One definitive edge SAR ADCs are expected to maintain over DS ones is their ability to “know” when exactly the sample was taken. More specifically, it is possible to make multiple SAR ADCs to sample their channels “simultaneously” within certain tolerance, while DS ADCs may find this apparently simple task problematic (DS loop filters have a rather complex phase response).
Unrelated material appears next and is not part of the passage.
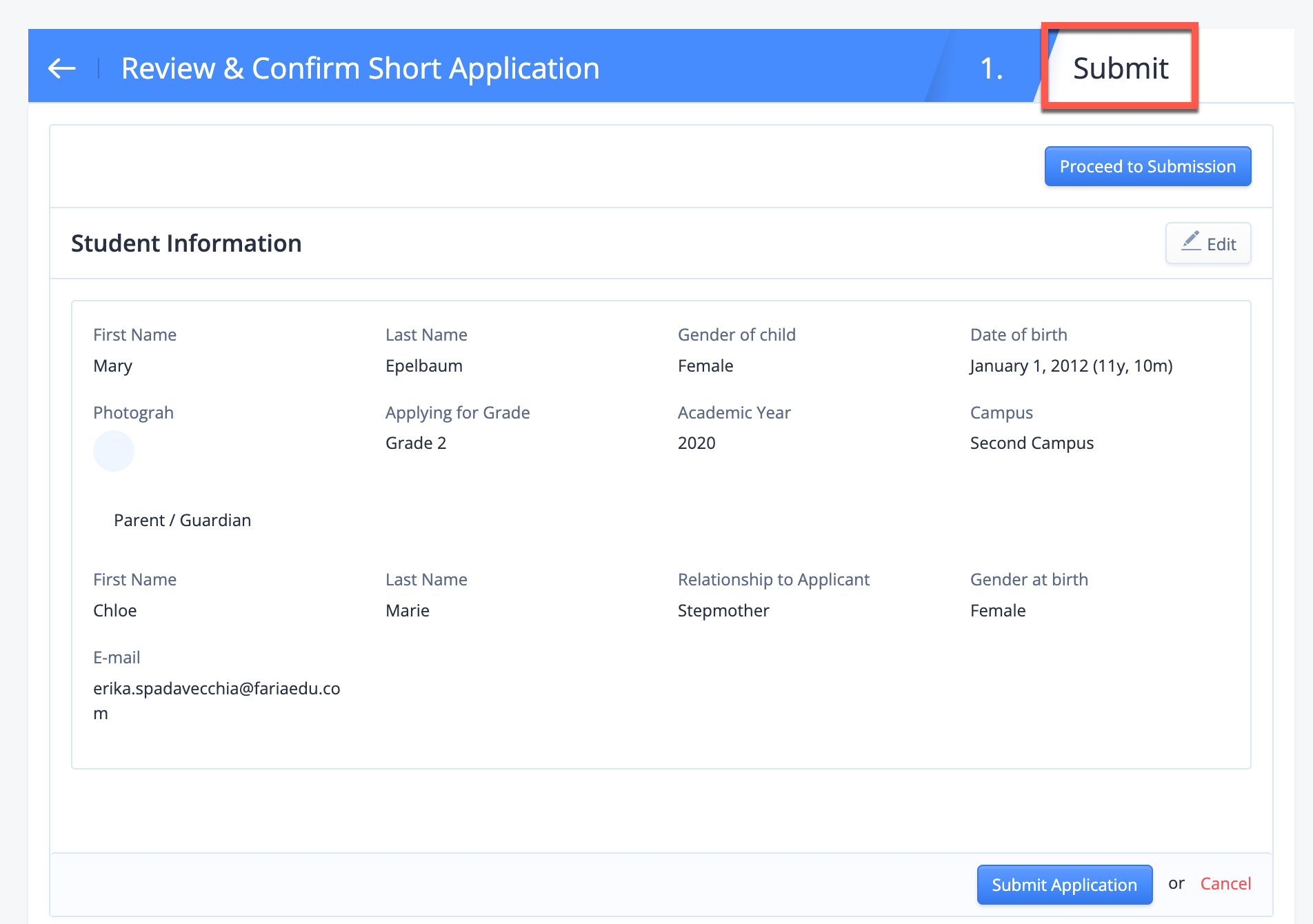The height and width of the screenshot is (924, 1313).
Task: Click the empty Photograph placeholder circle
Action: coord(114,450)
This may matter quite a lot in applications like robotic hearing (beside many other) – when trying to locate a sound source by means of binaural audition even subtle phase differences can be of a big deal. As humans are binaural creatures as well, “simultaneity” of samples in different channels can be a neat gimmick in itself, when marketing of higher end equipment is concerned.
On a more personal, and some may think, delusional note, my soul, tired of all things digital, harbors a certain fondness to directly measuring SAR ADCs, as opposed to ungodly, value estimating Delta-Sigmas. High precision may be worth a lot, but knowledge that no evil DSP algorithm had tampered with my precious samples ahead of me is truly priceless.
Addendum: power consumption in ADCs of various technologies
Earlier in this article I promised to address the differences in power consumption required by various ADC technologies. To do a comparison, I compiled this short table of rather exotic components: 6 true differential channels, 16+ bits, differential input ADCs of sufficient speed. Those components were recently discussed in context of Six Pack project (hence, 6 channels):
|Component||Tech||Sampling rate||Resolution||Power consumed|
|Cirus CS5366||Delta-Sigma||192 kSps||24 bits||680 mWM|
|TI ADS8365||SAR||250 kSps||16 bits||190 mW|
|Analog AD7609||Multiplexed SAR||200 kSps||18 bits||100 mW|
Analog AD7609 is actually an 8 channel converter, thus it’s power consumption is a bit higher than “true” 6 channel converter would require. It is reasonable to expect a saving of 10mW for each unused channel (Analog Devices own estimate).
One must not take blog posts from random people on the net too seriously. If topic is of interest, more serious sources must be consulted, and one such source is an excellent, not overly complicated, library of tutorials published by Maxim Integrated. The good starting place for exploration is their Data Conversion FAQ page.